After all of this, working the trade show was a breeze and we handed out 7,800 cartons of Athletes Honey Milk, (to be covered in full on to the 17,400 finishers of the Hood to Coast 197 mile marathon event, in Seaside, OR. The product was well received and the twelve hours spent handing this out was well worth it. This is a tremendous recovery drink and is going to be very successful in the future.

The challenge to win my age group in the Southwest Challenge series has become quite a chore and is becoming like hard work. For the month of September there will be an event every weekend to compete in and I must go to all of them to maintain my slim lead. This past weekend we did two events, one on Saturday in White Sands (I got a first) and then on Sunday in El Paso (give me a second with awfully tired legs). My lead is still very slim, but now I have another event this weekend in Rio Rancho and then Levelland the following weekend. If it is needed I will go to Elephant Butte on the last week end to wind up the year with 17 triathlon events completed. Hopefully I can manage to have the most points but my competition is very fast and can over take me if I am not out there doing my best. Will report back!!

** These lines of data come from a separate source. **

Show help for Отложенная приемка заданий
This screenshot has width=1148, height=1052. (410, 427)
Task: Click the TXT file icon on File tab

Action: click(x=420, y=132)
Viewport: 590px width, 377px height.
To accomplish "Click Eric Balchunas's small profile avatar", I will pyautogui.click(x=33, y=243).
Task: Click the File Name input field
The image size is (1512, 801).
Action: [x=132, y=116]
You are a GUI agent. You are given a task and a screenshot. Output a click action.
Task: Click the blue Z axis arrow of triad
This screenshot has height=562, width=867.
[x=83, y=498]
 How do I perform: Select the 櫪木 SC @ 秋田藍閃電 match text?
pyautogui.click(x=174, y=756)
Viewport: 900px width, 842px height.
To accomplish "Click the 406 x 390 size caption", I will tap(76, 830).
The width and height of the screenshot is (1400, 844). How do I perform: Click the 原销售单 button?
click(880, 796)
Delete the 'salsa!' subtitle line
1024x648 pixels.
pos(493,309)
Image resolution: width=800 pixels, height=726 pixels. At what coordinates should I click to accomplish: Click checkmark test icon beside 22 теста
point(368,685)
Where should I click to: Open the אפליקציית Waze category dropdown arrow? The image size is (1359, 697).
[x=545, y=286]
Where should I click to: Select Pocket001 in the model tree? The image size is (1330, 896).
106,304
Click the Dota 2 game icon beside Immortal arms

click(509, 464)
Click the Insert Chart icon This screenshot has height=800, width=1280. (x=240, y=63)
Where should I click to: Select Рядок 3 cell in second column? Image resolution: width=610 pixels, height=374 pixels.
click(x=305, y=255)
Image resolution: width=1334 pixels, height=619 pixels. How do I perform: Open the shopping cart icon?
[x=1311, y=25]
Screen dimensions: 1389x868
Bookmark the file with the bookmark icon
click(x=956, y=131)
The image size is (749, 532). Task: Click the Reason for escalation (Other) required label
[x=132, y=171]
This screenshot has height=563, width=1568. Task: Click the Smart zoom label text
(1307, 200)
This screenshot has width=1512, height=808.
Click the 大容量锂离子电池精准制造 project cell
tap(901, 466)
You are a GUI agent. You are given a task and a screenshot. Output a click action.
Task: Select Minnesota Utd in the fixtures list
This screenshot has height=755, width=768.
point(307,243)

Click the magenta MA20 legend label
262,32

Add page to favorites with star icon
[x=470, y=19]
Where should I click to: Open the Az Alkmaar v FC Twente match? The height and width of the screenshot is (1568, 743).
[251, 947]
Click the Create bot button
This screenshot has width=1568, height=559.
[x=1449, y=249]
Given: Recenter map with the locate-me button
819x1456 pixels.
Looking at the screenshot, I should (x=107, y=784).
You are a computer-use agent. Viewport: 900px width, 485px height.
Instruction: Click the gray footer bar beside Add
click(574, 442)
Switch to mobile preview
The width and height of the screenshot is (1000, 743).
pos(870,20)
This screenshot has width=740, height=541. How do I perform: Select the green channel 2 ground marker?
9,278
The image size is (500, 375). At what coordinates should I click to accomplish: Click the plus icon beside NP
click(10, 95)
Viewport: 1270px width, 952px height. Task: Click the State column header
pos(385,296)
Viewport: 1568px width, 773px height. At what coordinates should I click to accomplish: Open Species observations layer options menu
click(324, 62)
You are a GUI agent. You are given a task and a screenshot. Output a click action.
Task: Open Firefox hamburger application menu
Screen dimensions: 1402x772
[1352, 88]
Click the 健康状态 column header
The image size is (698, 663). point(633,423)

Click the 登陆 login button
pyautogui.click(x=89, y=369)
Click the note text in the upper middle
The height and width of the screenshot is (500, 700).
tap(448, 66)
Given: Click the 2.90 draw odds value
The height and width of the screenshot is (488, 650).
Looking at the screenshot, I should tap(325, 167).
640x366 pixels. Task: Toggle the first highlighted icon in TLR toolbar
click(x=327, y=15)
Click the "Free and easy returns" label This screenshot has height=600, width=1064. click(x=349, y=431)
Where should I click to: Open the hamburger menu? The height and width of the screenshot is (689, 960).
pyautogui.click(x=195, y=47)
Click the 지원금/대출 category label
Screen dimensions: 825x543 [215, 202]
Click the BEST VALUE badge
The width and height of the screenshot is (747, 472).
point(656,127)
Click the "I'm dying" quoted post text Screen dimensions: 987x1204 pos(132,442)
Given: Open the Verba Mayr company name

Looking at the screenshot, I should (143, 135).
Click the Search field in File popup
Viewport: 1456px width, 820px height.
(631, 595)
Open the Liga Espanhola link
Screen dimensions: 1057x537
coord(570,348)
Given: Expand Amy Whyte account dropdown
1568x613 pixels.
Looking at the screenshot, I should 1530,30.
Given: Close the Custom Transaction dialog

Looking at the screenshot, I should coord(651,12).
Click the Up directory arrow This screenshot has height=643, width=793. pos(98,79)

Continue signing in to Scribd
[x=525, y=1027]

Movie Review: “Inglourious Basterds”, ****, This is one weird movie, a true black comedy concerning the goal to kill all of the Nazi’s during WW II. While Brad Pitt is the name star and the leader of a pack of mean killers (think Dirty Dozen here), Christoph Waltz, playing a Nazi Colonel dubbed a Jew Hunter, really does a great acting job. While the writer of the movie, Quentin Tarantino (known for “Pulp Fiction” and “Kill Bill” fame) wanted Basterds to equal these two I am not quite sure it got there. But it is interesting to see how he put this all together and the ending has his trademarks on it for sure. Rated R for strong graphic violence (under statement), language and brief sexuality.